■ PROBLEM TO WORK ON ■
Quote the listing below word for word, leaving out the pictures.

::: RECORD SET

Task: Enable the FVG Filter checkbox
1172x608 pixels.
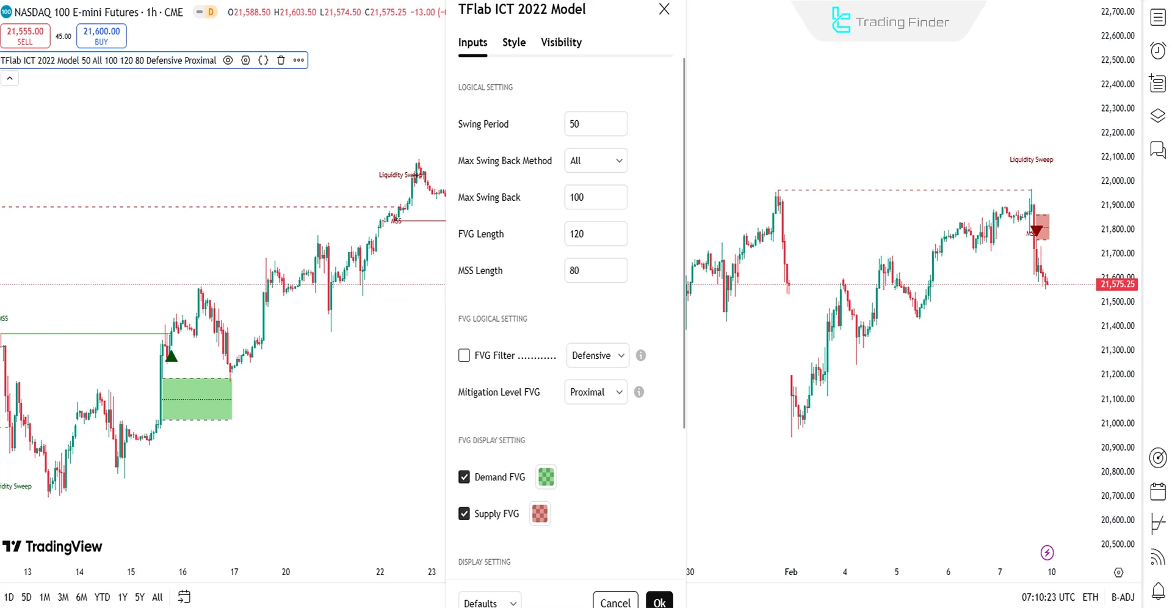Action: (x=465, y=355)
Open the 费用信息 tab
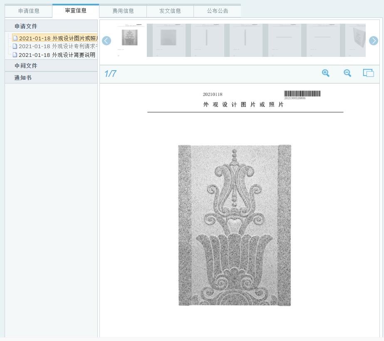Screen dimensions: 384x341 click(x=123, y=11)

::::::

■ EXPECTED ANSWER ■
Task: Enable the FVG Filter checkbox
1172x608 pixels.
Action: (x=465, y=355)
Open the 费用信息 tab
Screen dimensions: 384x341 click(x=123, y=11)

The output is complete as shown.